- [Görevler]
- 1) Aşağıdaki metin alıntısına göre şu üç ifadenin doğru olup olmadığını belirtin. Her biri için evet ya da hayır deyin ve kararı belirleyen sözleri metinden aynen aktarın: (a) Atatürk, Latin harfleriyle ilgili soruya "henüz zamanı değil" diye karşılık verdi. (b) İzmir İktisat Kongresi'nde sunulan öneri kabul edildi. (c) Tartışma basında pek yer bulmadı.
- 2) Lütfen aşağıdaki metin alıntısına göre 1923'teki İzmir İktisat Kongresi'nin başkanının kim olduğunu yazın.
---------- Metin Alıntısı ----------
Eylül 1922'de Hüseyin Cahit Yalçın'in İstanbul basın yayın üyelerinin katıldığı bir toplantıda Atatürk'e sorduğu "neden Latin harflerini kabul etmiyoruz?" sorusuna, Atatürk "henüz zamanı değil" yanıtını vermişti. 1923'teki İzmir İktisat Kongresi'nde de aynı yolda bir öneri sunulmuş, ancak öneri kongre başkanı Kazım Karabekir tarafından "İslam'ın bütünlüğüne zarar vereceği" gerekçesiyle reddedilmişti. Ancak tartışma basında geniş yer bulmuştu.
İşte Harf Devriminin olduğu günkü gazete.. Son günün ve ilk günün sayfaları...
---------- Veriler ----------
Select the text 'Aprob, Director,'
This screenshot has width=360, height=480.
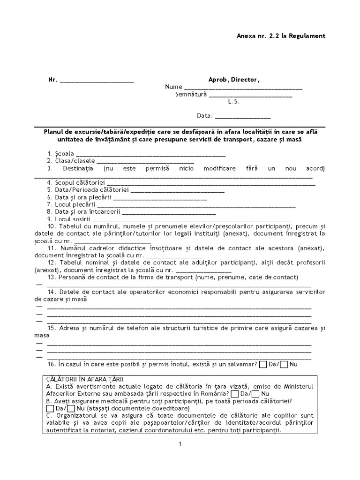[x=233, y=80]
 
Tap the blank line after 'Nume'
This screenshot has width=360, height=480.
[x=243, y=88]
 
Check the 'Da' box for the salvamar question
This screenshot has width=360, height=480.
[x=263, y=364]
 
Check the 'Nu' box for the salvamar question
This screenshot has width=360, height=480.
[x=284, y=364]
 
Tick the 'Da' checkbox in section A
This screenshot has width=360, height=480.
----------
- [Görev Yanıtları]
- 1)
(a) Evet: «Atatürk "henüz zamanı değil" yanıtını vermişti»
(b) Hayır: «öneri kongre başkanı Kazım Karabekir tarafından "İslam'ın bütünlüğüne zarar vereceği" gerekçesiyle reddedilmişti»
(c) Hayır: «Ancak tartışma basında geniş yer bulmuştu.»

- 2) Kazım Karabekir.